Number each line of the items below in order, omitting blank lines.

◆ Records supplied:
* BEGIN *
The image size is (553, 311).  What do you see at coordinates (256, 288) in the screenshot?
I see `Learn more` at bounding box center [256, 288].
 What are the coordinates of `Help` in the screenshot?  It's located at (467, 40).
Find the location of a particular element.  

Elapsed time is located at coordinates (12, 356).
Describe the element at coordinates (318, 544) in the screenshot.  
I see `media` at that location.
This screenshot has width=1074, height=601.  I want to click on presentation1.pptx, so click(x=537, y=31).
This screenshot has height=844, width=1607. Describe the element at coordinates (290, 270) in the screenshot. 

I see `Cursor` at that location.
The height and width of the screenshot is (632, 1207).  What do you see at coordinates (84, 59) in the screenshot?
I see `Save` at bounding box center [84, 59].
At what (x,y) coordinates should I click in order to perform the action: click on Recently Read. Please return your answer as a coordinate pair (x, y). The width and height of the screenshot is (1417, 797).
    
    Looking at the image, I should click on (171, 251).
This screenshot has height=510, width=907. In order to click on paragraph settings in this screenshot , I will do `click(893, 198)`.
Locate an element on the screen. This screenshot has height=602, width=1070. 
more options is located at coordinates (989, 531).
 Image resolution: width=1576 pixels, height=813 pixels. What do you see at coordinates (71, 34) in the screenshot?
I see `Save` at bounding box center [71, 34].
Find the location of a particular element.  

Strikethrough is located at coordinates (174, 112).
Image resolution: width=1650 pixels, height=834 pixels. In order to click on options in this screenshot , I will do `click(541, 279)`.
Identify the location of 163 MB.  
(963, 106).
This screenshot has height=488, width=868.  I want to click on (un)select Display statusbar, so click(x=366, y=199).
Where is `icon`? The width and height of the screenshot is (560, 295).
* END *
◆ Response:
1. The image size is (553, 311).  What do you see at coordinates (256, 288) in the screenshot?
2. I see `Learn more` at bounding box center [256, 288].
3.  What are the coordinates of `Help` in the screenshot?  It's located at (467, 40).
4. Find the location of a particular element.  
5. Elapsed time is located at coordinates (12, 356).
6. Describe the element at coordinates (318, 544) in the screenshot.  
7. I see `media` at that location.
8. This screenshot has width=1074, height=601.  I want to click on presentation1.pptx, so click(x=537, y=31).
9. This screenshot has height=844, width=1607. Describe the element at coordinates (290, 270) in the screenshot. 
10. I see `Cursor` at that location.
11. The height and width of the screenshot is (632, 1207).  What do you see at coordinates (84, 59) in the screenshot?
12. I see `Save` at bounding box center [84, 59].
13. At what (x,y) coordinates should I click in order to perform the action: click on Recently Read. Please return your answer as a coordinate pair (x, y). The width and height of the screenshot is (1417, 797).
14.     Looking at the image, I should click on (171, 251).
15. This screenshot has height=510, width=907. In order to click on paragraph settings in this screenshot , I will do `click(893, 198)`.
16. Locate an element on the screen. This screenshot has height=602, width=1070. 
17. more options is located at coordinates (989, 531).
18.  Image resolution: width=1576 pixels, height=813 pixels. What do you see at coordinates (71, 34) in the screenshot?
19. I see `Save` at bounding box center [71, 34].
20. Find the location of a particular element.  
21. Strikethrough is located at coordinates (174, 112).
22. Image resolution: width=1650 pixels, height=834 pixels. In order to click on options in this screenshot , I will do `click(541, 279)`.
23. Identify the location of 163 MB.  
24. (963, 106).
25. This screenshot has height=488, width=868.  I want to click on (un)select Display statusbar, so click(x=366, y=199).
26. Where is `icon`? The width and height of the screenshot is (560, 295).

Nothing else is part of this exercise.